▶ _Task statement_
Print nothing but the lines below starting at the line that holds "The width and height of the screenshot is (930, 716)." and ending at the line that holds "Task: Click the share icon in the address bar", including both, each exactly as written.

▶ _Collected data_

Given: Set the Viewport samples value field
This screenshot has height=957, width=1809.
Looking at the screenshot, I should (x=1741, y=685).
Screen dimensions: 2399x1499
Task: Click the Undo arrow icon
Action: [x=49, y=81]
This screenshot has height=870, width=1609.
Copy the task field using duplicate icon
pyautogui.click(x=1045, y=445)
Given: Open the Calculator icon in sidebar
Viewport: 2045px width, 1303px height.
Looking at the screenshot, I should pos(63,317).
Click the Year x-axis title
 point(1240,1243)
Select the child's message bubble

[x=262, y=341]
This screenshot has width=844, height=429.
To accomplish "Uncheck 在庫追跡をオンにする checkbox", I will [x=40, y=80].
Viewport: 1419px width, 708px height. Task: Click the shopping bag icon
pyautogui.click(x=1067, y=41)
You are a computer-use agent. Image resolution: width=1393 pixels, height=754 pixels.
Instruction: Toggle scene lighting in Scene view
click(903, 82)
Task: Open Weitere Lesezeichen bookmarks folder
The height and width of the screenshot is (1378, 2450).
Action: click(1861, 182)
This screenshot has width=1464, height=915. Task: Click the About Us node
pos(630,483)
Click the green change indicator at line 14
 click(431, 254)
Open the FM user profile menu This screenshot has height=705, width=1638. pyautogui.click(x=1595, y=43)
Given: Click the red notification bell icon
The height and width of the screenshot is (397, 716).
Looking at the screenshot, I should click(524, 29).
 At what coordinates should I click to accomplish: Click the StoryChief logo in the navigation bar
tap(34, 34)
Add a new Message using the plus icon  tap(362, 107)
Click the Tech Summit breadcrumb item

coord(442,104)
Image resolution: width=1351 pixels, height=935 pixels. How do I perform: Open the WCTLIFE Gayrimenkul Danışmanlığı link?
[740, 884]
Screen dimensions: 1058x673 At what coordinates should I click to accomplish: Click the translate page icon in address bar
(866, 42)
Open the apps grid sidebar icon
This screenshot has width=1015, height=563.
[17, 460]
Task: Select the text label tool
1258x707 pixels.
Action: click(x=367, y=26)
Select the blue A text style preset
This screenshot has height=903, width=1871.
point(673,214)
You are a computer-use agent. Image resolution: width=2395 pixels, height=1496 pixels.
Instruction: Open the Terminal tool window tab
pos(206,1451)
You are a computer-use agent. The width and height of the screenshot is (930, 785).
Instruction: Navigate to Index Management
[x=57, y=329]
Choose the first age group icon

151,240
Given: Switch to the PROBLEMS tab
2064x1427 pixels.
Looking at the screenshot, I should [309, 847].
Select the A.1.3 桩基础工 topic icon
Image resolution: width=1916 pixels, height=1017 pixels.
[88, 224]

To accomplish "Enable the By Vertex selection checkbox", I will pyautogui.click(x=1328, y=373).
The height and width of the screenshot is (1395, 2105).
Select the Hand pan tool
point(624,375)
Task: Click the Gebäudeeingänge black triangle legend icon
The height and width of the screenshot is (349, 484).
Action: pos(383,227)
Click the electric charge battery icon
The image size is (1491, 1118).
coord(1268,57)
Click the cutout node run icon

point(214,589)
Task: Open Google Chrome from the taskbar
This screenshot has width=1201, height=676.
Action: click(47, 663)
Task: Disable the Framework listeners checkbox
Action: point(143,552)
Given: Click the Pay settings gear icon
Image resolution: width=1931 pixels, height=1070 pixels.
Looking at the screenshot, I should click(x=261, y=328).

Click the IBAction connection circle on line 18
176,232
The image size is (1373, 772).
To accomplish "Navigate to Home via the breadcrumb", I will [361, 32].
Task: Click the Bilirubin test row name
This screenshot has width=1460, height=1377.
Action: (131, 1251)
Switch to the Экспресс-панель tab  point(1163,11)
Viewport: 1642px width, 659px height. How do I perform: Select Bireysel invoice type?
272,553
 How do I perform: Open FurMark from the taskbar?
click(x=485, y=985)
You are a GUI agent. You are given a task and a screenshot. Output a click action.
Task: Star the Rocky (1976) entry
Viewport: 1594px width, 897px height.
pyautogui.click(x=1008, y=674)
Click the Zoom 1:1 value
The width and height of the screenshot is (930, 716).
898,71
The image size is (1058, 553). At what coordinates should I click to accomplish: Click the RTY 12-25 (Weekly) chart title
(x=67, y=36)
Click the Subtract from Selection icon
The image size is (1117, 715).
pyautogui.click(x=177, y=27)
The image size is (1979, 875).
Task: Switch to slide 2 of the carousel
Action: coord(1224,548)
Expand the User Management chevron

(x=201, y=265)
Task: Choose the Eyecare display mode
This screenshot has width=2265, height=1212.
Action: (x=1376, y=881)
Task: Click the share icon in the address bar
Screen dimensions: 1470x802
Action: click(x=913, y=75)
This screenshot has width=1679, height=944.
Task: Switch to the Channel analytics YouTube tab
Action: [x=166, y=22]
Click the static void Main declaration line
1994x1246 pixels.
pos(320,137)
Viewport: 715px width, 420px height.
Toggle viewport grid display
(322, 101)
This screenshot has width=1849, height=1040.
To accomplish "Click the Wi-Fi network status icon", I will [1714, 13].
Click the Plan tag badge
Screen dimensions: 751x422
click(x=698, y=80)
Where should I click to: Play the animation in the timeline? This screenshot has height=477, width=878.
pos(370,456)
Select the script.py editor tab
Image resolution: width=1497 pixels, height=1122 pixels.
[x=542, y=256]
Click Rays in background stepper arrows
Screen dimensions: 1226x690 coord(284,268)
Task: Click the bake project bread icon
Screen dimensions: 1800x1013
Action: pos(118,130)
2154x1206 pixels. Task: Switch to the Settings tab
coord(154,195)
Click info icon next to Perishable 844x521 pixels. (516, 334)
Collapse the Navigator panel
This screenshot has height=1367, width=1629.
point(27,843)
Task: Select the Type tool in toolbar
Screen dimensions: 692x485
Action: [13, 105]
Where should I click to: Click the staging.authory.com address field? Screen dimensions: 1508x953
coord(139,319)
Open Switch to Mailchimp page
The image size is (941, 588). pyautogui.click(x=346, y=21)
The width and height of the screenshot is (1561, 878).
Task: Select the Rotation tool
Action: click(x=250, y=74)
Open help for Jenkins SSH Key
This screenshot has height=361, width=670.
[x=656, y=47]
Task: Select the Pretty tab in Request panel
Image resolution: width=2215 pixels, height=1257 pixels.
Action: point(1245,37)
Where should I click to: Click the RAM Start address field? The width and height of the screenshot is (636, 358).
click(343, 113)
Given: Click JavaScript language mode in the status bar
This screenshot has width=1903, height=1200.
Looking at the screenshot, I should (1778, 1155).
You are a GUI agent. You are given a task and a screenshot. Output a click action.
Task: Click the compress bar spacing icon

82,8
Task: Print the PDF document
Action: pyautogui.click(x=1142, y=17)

▶ _Response area_
The width and height of the screenshot is (930, 716).
898,71
The image size is (1058, 553). At what coordinates should I click to accomplish: Click the RTY 12-25 (Weekly) chart title
(x=67, y=36)
Click the Subtract from Selection icon
The image size is (1117, 715).
pyautogui.click(x=177, y=27)
The image size is (1979, 875).
Task: Switch to slide 2 of the carousel
Action: coord(1224,548)
Expand the User Management chevron

(x=201, y=265)
Task: Choose the Eyecare display mode
This screenshot has width=2265, height=1212.
Action: (x=1376, y=881)
Task: Click the share icon in the address bar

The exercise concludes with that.